Moving on to Central Asia, in Kyrgyzstan, Russia has a large airbase in Kant, to the west of the Kyrgyz capital of Bishkek. Open sources suggest that the airbase contains 250 officers and warrant officers, along with 150 conscripts. The base is believed to consist primarily of Su-25 close air support jet aircraft, along with a contingent of Mi-8 helicopters. It is also capable of receiving heavy-load An-22 and Il-76 transport aircraft, as well as passenger Tu-154, Yak-42, An-12 and other commercial aircraft.
In Kazakhstan, Russia uses the Sary Shagan testing grounds, located in the country's southeast, to test missile technology for air and missile defense. Sary Shagan also contains a radio engineering unit, and is often involved in large-scale exercises. Meanwhile, the city of Kostanay, in the country's northwest, contains a regiment of Russian transport aviation.
Kazakhstan also contains the world-renouned Baikonur Cosmodrome, which is leased by the 5th State Testing Range of the Russian Ministry of Defense.
Moving on, Tajikistan houses the 201st military base, containing 7,500 personnel, and is formally charged with assisting Tajik security forces in ensuring security, the defense of the Tajik-Afghan border (including from drug trafficking) among its main objectives. The base is effectively spread across three Tajik cities – the capital of Dushanbe, Kulob, and Qurghonteppa) plus three training grounds –at Lyaur, Momirak, and Sambulov.

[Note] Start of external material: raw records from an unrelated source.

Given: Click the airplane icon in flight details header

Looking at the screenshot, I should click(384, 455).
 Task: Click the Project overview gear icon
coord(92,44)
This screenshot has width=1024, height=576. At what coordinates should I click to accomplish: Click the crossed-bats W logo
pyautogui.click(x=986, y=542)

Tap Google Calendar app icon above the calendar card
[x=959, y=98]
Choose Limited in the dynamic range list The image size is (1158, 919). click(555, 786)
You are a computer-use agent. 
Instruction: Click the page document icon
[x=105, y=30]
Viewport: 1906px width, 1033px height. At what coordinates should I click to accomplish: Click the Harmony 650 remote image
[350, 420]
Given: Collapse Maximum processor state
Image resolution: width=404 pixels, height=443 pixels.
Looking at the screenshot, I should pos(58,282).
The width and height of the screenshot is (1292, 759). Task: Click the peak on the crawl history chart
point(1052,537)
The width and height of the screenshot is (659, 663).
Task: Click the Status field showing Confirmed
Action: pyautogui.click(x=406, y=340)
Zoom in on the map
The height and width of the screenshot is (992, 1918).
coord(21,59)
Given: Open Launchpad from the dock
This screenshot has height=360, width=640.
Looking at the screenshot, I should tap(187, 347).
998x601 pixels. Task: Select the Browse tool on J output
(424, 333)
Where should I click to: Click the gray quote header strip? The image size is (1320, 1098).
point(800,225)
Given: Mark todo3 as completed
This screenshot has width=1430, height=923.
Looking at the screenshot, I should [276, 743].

"Tajikistan," Gazeta.ru notes, "also contains one of Russia's 'windows into space'." In the Pamir mountain range, located 2.2 km above sea level, Russia operates a space surveillance facility designed for the detection and analysis of space objects, including satellites, at altitudes including low, medium, and geostationary orbit, and some in high earth orbit.
In recent years, Russia has reduced its involvement abroad. This includes the closure of the Russian radar station at Gabala, Azerbaijan, once housing about 2,000 personnel, which was transferred back to Azerbaijan in 2013. In 2000, Russia dismantled the 'Daryal' radar station in Mukacheve, western Ukraine. The famous Lourdes SIGINT station, located in western Cuba and operated by Russian Foreign Intelligence, was closed in 2002. Rumors circulating over the past two years over the base's imminent reopening have been denied by the Cuban government.
"The number of Russian military facilities abroad," Gazeta.ru concludes, "is relatively small. The United States, for its part, has a far larger number of bases – over two dozen, and has a military presence in almost all of Europe, the countries of the Persian Gulf, Afghanistan, South Korea, Japan, and Australia."